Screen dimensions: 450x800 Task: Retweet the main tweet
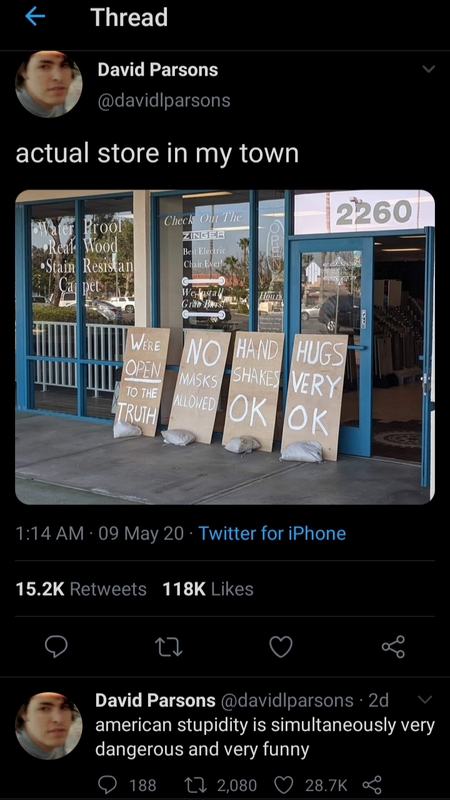click(x=168, y=647)
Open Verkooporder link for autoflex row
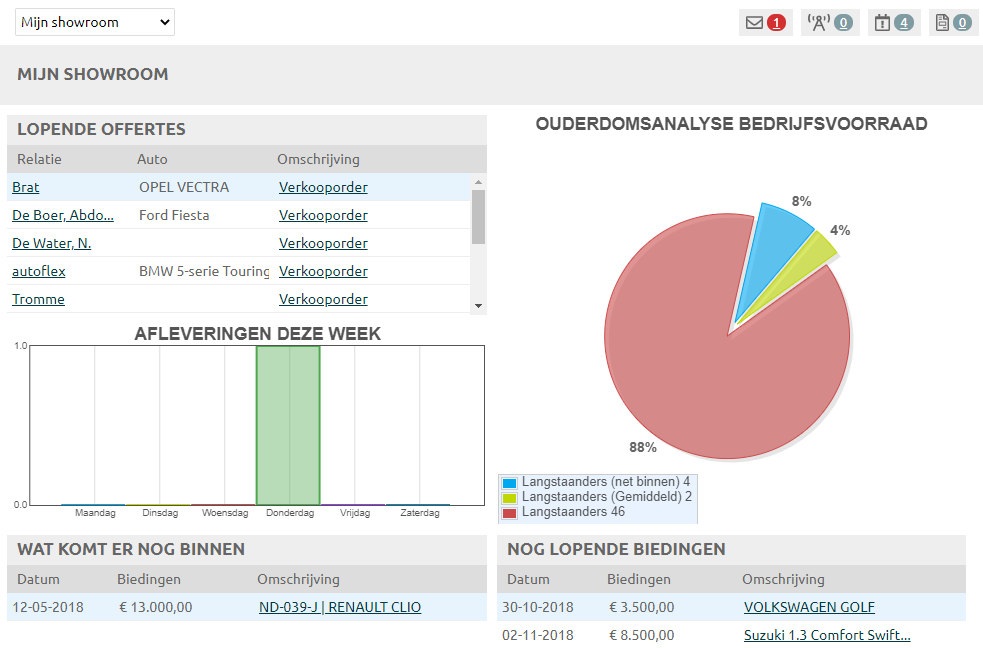 tap(323, 271)
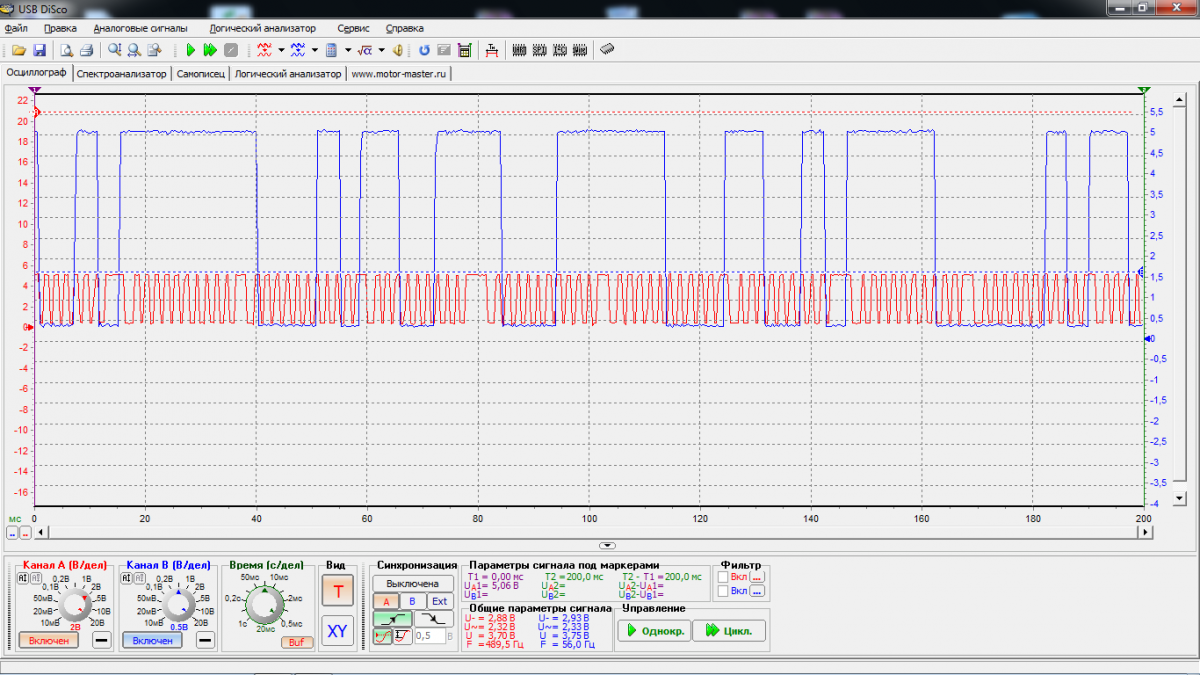The width and height of the screenshot is (1200, 675).
Task: Start single acquisition with green play icon
Action: coord(190,50)
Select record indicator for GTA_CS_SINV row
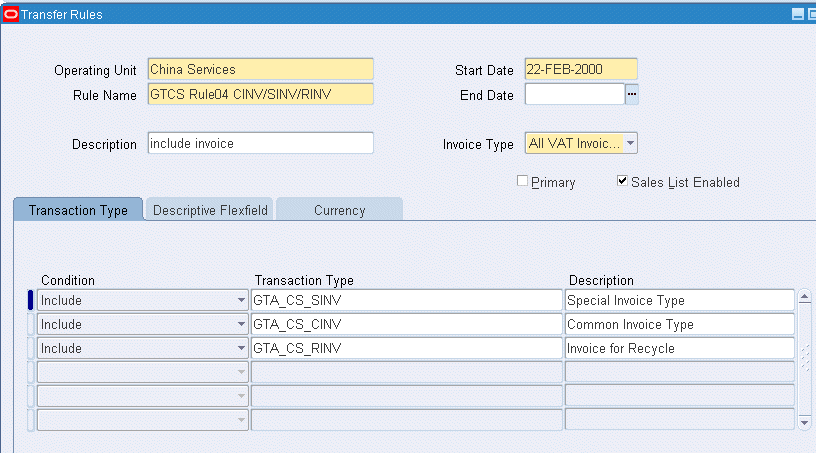This screenshot has width=816, height=453. point(31,300)
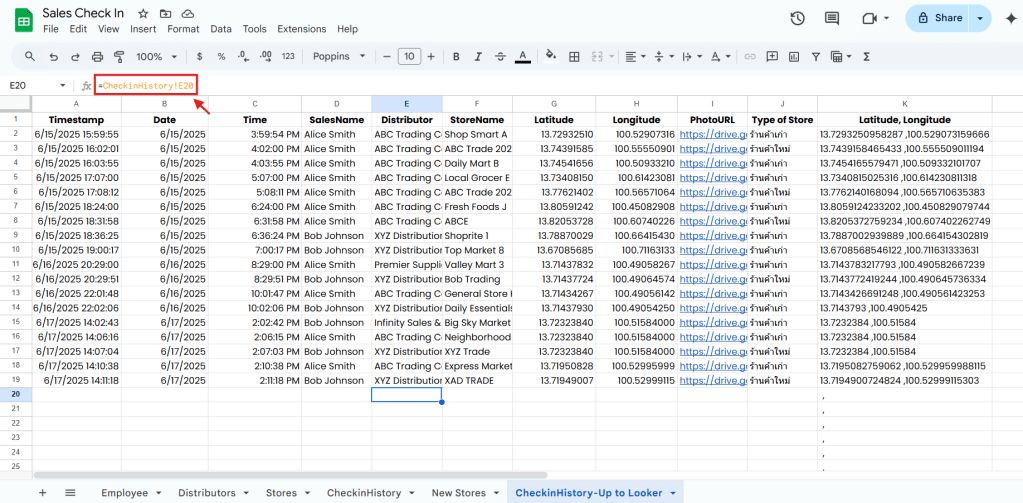Viewport: 1023px width, 503px height.
Task: Open the Poppins font dropdown
Action: [342, 57]
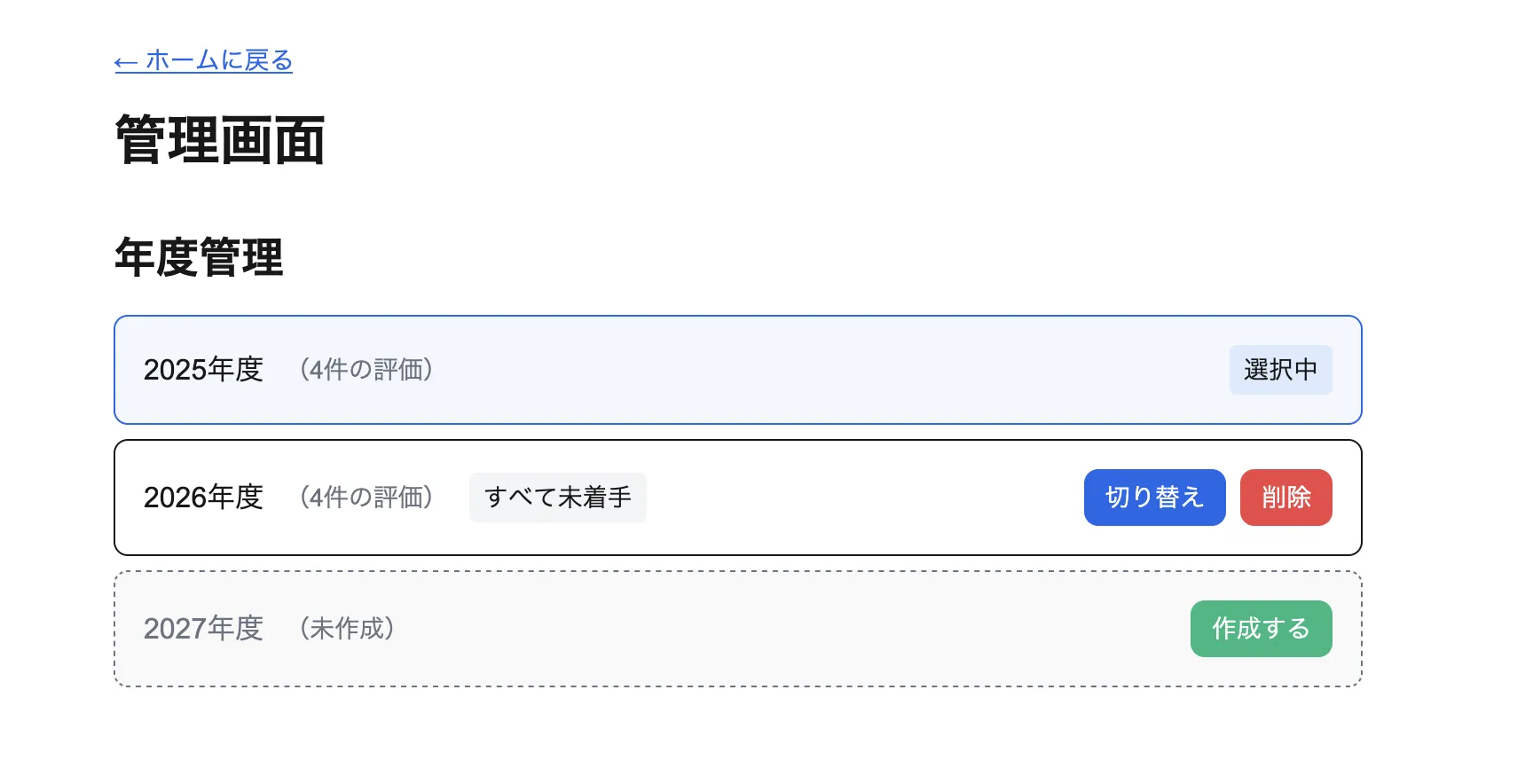
Task: Delete the 2026年度 fiscal year
Action: click(1285, 498)
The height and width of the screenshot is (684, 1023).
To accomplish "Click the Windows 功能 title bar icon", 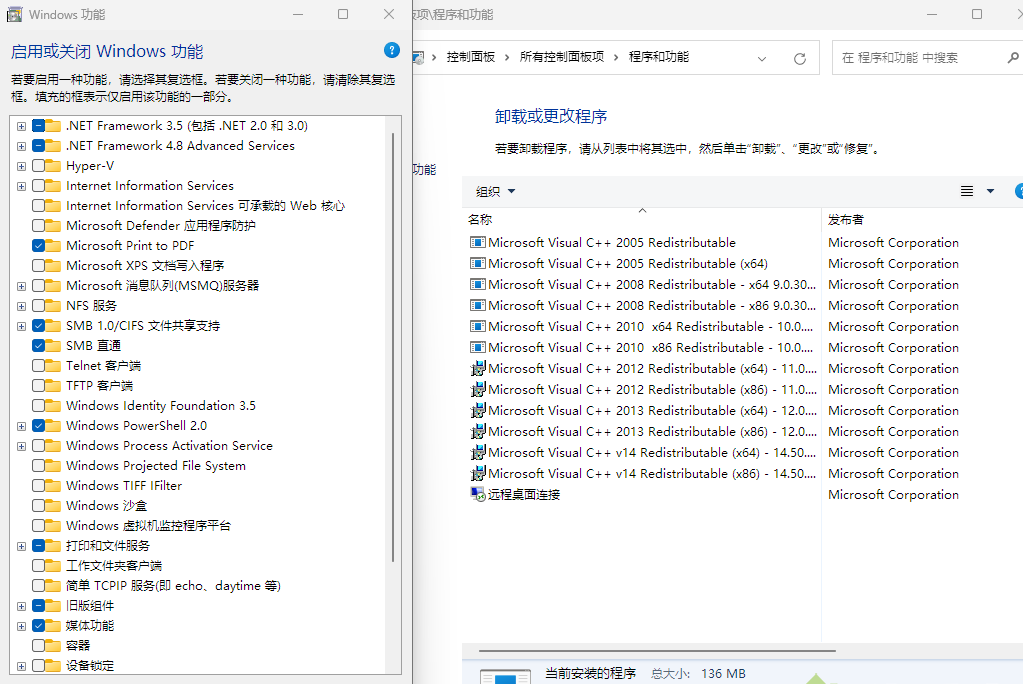I will click(14, 14).
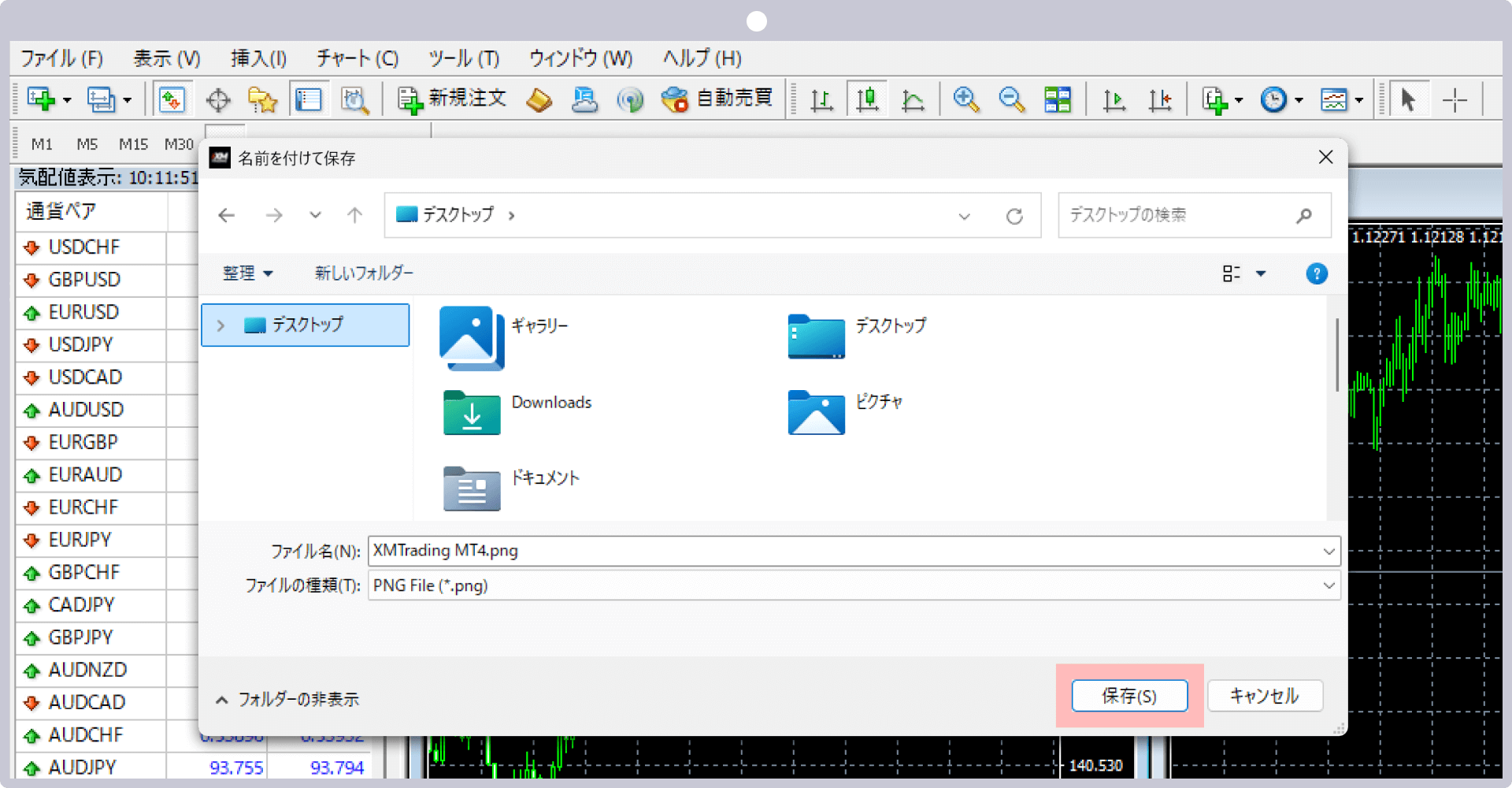
Task: Expand the デスクトップ tree item
Action: point(221,325)
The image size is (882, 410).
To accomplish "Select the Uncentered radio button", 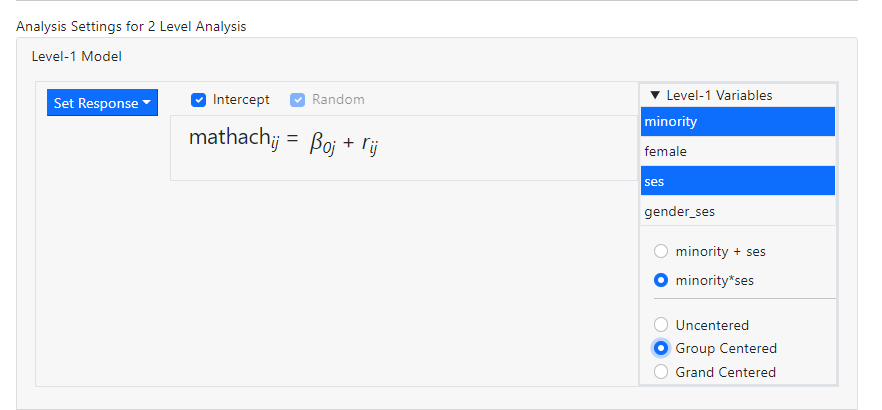I will (x=661, y=325).
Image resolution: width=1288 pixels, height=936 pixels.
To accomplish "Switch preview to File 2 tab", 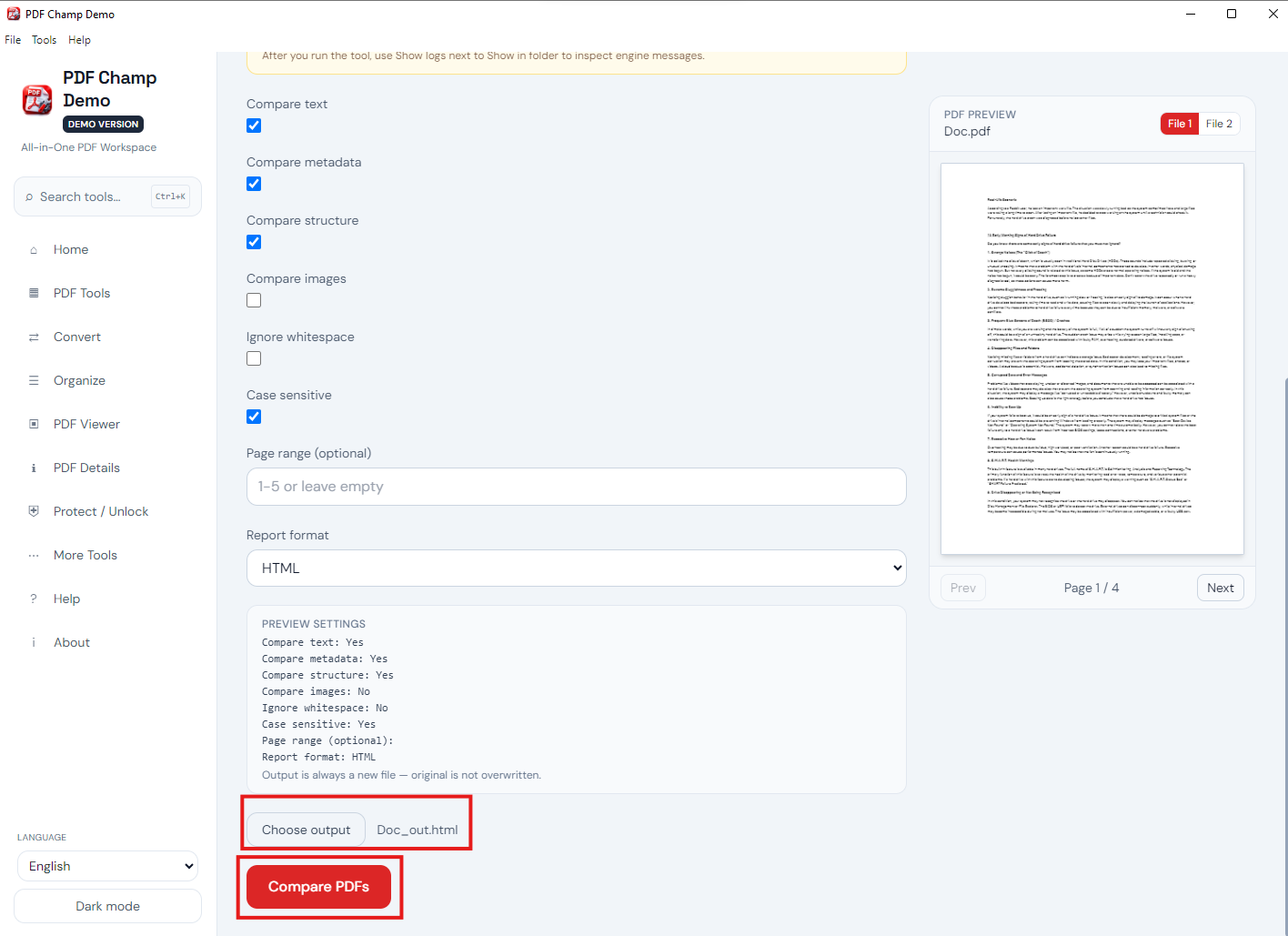I will 1219,124.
----------
PROBLEM STATEMENT — Beginning with the line above that has "Select record indicator for GTA_CS_SINV row" and going on through the line that has "The height and", retype every line exactly and add nothing else; drop the pictures.

RESPONSE BOX —
Select record indicator for GTA_CS_SINV row
This screenshot has width=816, height=453. point(31,300)
Viewport: 1023px width, 503px height.
Task: Open the Poppins font dropdown
Action: [342, 57]
Task: Delete the 2026年度 fiscal year
Action: click(1285, 498)
The height and width of the screenshot is (684, 1023).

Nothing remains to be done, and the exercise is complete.